- **DOCUMENT PASSAGE**:
*-*-*
The present invention relates to a downhole stimulation system for stimulating production of fluid from a well. The present invention further relates to a downhole stimulation method for stimulating production of fluid from a well by means of the downhole stimulation system according to the present invention.

One of the last steps in completing a well and bringing it into production is to expand expandable sleeves of annular barriers to isolate a production zone, and then the formation in the production zone is fractured in order to increase reservoir contact. The fracturing operation is performed by opening the frac ports and ejecting fluid out through the ports. However, when doing so, there is a risk of the pressure in the production zone increasing more than the pressure within the annular barriers, which may cause the annular barriers to collapse if the pressure difference becomes too large.

It is an object of the present invention to wholly or partly overcome the above disadvantages and drawbacks of the prior art. More specifically, it is an object to provide an improved downhole stimulation system decreasing the risk of the annular barrier collapsing while stimulating the well.

The above objects, together with numerous other objects, advantages and features, which will become evident from the below description, are accomplished by a solution in accordance with the present invention by a downhole stimulation system for stimulating production of fluid from a well having a top, comprising:

The proppants may be made of a material having a positive buoyancy in the fluid.

Moreover, the displacement means may be an element having an outer element diameter which is substantially equal to the inner diameter of the well tubular structure.

Said displacement means may be a fluid, such as water.

Also, the expandable sleeve may be a metal sleeve.
*-*-*
- **Word and element locating data**:
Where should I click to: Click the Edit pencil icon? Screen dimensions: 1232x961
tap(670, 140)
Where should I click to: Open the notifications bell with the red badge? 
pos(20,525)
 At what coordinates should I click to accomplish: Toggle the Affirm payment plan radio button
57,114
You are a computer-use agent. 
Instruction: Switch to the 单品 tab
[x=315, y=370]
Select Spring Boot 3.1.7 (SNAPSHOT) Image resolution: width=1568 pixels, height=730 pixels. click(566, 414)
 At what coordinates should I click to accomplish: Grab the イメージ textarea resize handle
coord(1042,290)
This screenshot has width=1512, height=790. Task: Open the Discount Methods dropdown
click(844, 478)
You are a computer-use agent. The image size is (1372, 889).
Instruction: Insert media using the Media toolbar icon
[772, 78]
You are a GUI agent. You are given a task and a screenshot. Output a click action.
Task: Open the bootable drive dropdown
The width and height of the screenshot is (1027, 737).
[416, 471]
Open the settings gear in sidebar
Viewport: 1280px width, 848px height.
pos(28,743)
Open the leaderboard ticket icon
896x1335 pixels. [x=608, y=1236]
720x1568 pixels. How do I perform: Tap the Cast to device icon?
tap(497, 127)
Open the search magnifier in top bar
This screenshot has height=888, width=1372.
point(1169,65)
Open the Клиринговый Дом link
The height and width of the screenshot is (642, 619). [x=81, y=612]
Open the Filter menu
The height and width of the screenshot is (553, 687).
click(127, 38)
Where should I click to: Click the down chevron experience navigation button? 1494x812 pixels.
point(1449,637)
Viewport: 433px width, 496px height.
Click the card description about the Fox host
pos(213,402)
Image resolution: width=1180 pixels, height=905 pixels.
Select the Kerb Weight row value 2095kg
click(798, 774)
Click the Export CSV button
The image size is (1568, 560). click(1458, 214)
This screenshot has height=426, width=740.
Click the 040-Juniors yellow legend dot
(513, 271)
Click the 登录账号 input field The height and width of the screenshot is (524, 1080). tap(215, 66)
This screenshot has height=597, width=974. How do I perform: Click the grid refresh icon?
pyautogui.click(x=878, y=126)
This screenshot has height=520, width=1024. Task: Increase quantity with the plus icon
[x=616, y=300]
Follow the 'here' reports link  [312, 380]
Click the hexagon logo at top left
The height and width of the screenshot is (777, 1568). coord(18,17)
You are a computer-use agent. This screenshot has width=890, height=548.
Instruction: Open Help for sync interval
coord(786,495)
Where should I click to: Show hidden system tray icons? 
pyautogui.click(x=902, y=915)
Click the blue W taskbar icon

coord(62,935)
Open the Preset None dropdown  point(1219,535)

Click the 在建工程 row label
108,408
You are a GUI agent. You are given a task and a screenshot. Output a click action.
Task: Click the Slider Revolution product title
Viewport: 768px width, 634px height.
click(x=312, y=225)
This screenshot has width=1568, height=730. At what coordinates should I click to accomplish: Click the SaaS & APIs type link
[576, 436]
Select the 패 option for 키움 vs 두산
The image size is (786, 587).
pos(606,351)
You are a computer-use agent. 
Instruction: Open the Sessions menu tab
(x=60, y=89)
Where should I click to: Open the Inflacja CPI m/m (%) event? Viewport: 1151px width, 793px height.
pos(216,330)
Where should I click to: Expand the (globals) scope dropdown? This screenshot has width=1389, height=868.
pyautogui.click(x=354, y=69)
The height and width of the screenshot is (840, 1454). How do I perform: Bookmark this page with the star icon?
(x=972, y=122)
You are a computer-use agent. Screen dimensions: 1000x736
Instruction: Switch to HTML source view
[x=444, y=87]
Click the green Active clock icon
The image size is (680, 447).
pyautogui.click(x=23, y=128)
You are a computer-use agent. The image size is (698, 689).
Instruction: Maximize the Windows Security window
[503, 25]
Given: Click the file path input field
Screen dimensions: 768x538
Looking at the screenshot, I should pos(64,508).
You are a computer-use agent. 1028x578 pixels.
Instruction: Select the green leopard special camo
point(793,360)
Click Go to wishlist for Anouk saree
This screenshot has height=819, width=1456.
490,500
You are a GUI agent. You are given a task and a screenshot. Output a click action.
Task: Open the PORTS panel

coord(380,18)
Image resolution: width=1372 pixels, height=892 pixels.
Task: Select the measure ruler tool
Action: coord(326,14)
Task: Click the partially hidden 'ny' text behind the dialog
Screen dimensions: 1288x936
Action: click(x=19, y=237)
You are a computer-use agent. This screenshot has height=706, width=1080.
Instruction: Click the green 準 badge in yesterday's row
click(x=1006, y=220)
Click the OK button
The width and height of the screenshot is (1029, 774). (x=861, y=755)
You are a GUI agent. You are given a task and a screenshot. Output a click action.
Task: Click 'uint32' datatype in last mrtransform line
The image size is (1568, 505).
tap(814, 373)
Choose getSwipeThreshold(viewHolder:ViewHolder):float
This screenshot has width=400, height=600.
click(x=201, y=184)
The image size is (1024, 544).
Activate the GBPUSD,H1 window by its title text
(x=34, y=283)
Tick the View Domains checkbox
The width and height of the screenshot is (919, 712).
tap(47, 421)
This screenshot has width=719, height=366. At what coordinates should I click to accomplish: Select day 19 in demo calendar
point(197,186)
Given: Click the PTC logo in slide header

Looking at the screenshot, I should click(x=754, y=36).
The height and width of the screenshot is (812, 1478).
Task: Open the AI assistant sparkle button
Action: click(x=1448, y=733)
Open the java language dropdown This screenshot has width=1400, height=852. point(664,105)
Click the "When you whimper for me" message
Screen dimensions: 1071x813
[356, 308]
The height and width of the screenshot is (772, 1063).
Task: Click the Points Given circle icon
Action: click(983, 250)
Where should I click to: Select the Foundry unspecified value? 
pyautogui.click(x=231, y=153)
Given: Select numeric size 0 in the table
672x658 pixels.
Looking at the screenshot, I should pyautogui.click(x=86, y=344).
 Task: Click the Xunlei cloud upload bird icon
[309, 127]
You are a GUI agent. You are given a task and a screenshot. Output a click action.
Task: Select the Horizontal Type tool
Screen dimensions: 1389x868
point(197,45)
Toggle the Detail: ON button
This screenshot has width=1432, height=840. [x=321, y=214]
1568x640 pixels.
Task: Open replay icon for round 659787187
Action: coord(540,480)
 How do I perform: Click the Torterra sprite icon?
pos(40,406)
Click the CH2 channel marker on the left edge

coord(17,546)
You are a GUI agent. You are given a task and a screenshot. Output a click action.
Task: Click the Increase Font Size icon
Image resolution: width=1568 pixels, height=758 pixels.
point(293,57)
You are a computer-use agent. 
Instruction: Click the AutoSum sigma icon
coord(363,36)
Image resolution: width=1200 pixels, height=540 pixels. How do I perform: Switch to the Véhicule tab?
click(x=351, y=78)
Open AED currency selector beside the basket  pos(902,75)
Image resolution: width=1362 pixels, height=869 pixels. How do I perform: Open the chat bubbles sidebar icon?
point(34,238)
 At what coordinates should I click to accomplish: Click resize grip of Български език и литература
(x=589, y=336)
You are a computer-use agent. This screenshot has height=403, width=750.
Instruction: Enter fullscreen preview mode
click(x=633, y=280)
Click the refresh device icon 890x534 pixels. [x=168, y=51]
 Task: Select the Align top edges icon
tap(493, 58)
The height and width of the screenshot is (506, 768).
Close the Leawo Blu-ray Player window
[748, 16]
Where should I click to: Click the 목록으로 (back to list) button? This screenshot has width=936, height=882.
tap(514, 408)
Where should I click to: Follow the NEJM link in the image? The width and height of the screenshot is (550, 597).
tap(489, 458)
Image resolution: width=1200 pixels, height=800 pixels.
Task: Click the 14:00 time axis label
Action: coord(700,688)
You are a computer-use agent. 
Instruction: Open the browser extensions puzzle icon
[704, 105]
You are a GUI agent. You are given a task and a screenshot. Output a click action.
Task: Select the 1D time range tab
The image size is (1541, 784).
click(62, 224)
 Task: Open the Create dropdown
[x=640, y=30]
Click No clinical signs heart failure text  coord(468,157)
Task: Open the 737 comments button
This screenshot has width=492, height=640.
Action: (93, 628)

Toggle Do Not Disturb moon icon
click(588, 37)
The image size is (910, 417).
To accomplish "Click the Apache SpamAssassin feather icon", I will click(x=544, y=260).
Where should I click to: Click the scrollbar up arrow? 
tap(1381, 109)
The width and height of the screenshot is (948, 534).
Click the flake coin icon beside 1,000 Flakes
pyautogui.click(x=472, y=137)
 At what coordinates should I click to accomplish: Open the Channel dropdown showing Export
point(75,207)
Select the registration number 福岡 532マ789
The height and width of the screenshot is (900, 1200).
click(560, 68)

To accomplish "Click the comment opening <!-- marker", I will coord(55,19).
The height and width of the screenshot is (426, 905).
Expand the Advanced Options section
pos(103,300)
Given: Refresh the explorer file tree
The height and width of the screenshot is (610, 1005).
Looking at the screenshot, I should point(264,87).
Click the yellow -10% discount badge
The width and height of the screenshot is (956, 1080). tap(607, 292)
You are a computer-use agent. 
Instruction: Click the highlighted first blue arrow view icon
*-*-*
- **CHALLENGE 1**: Translate this sentence from the downhole stimulation passage into Spanish: "The proppants may be made of a material having a positive buoyancy in the fluid."
- **CHALLENGE 2**: Turn the paragraph of the downhole stimulation passage beginning "One of the last steps in completing a well" into a short bulleted list that keeps its main facts.
- **CHALLENGE 3**: In the downhole stimulation passage, what operation is performed by opening the frac ports and ejecting fluid out through them?
Use only the downhole stimulation passage for what follows.

- **COMPLETE OUTPUT 1**: Los apuntalantes pueden estar hechos de un material que tenga una flotabilidad positiva en el fluido.

- **COMPLETE OUTPUT 2**:
- Near the end of completing a well, expandable sleeves of annular barriers are expanded to isolate a production zone.
- The formation in that zone is then fractured to increase reservoir contact.
- Fracturing is done by opening the frac ports and ejecting fluid through them.
- During this, pressure in the production zone may rise above the pressure inside the annular barriers.
- If the pressure difference becomes too large, the annular barriers may collapse.

- **COMPLETE OUTPUT 3**: The fracturing operation.